## Your objective
Each line shown below should be copied exactly.

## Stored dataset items
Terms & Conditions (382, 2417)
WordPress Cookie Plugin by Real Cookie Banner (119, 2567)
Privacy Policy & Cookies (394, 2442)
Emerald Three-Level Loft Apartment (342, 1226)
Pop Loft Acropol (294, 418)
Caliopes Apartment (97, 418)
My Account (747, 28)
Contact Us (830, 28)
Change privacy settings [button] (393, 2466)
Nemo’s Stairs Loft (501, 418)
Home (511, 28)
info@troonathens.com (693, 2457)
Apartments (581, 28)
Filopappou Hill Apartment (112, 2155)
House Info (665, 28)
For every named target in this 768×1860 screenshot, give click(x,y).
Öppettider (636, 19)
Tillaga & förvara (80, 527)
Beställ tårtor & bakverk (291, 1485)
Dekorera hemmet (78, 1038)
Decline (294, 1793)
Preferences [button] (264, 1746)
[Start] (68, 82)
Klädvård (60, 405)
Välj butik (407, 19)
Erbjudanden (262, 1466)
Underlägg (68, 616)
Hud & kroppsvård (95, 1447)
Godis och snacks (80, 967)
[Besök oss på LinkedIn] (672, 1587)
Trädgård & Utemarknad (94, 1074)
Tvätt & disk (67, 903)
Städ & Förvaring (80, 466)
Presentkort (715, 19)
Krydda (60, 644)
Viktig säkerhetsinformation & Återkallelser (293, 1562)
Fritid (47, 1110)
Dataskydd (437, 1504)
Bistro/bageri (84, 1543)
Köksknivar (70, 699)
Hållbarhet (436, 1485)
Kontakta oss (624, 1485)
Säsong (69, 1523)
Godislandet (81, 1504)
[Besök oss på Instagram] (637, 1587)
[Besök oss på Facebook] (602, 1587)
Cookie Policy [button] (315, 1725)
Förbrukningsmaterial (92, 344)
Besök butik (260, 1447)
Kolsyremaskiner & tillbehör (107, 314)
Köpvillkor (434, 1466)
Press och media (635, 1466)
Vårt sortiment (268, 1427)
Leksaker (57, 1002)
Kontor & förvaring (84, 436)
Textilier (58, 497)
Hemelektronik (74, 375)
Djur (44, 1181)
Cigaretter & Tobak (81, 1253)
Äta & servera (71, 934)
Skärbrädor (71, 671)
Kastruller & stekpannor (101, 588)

## Response to the task
Terms & Conditions (382, 2417)
WordPress Cookie Plugin by Real Cookie Banner (119, 2567)
Privacy Policy & Cookies (394, 2442)
Emerald Three-Level Loft Apartment (342, 1226)
Pop Loft Acropol (294, 418)
Caliopes Apartment (97, 418)
My Account (747, 28)
Contact Us (830, 28)
Change privacy settings [button] (393, 2466)
Nemo’s Stairs Loft (501, 418)
Home (511, 28)
info@troonathens.com (693, 2457)
Apartments (581, 28)
Filopappou Hill Apartment (112, 2155)
House Info (665, 28)
For every named target in this 768×1860 screenshot, give click(x,y).
Öppettider (636, 19)
Tillaga & förvara (80, 527)
Beställ tårtor & bakverk (291, 1485)
Dekorera hemmet (78, 1038)
Decline (294, 1793)
Preferences [button] (264, 1746)
[Start] (68, 82)
Klädvård (60, 405)
Välj butik (407, 19)
Erbjudanden (262, 1466)
Underlägg (68, 616)
Hud & kroppsvård (95, 1447)
Godis och snacks (80, 967)
[Besök oss på LinkedIn] (672, 1587)
Trädgård & Utemarknad (94, 1074)
Tvätt & disk (67, 903)
Städ & Förvaring (80, 466)
Presentkort (715, 19)
Krydda (60, 644)
Viktig säkerhetsinformation & Återkallelser (293, 1562)
Fritid (47, 1110)
Dataskydd (437, 1504)
Bistro/bageri (84, 1543)
Köksknivar (70, 699)
Hållbarhet (436, 1485)
Kontakta oss (624, 1485)
Säsong (69, 1523)
Godislandet (81, 1504)
[Besök oss på Instagram] (637, 1587)
[Besök oss på Facebook] (602, 1587)
Cookie Policy [button] (315, 1725)
Förbrukningsmaterial (92, 344)
Besök butik (260, 1447)
Kolsyremaskiner & tillbehör (107, 314)
Köpvillkor (434, 1466)
Press och media (635, 1466)
Vårt sortiment (268, 1427)
Leksaker (57, 1002)
Kontor & förvaring (84, 436)
Textilier (58, 497)
Hemelektronik (74, 375)
Djur (44, 1181)
Cigaretter & Tobak (81, 1253)
Äta & servera (71, 934)
Skärbrädor (71, 671)
Kastruller & stekpannor (101, 588)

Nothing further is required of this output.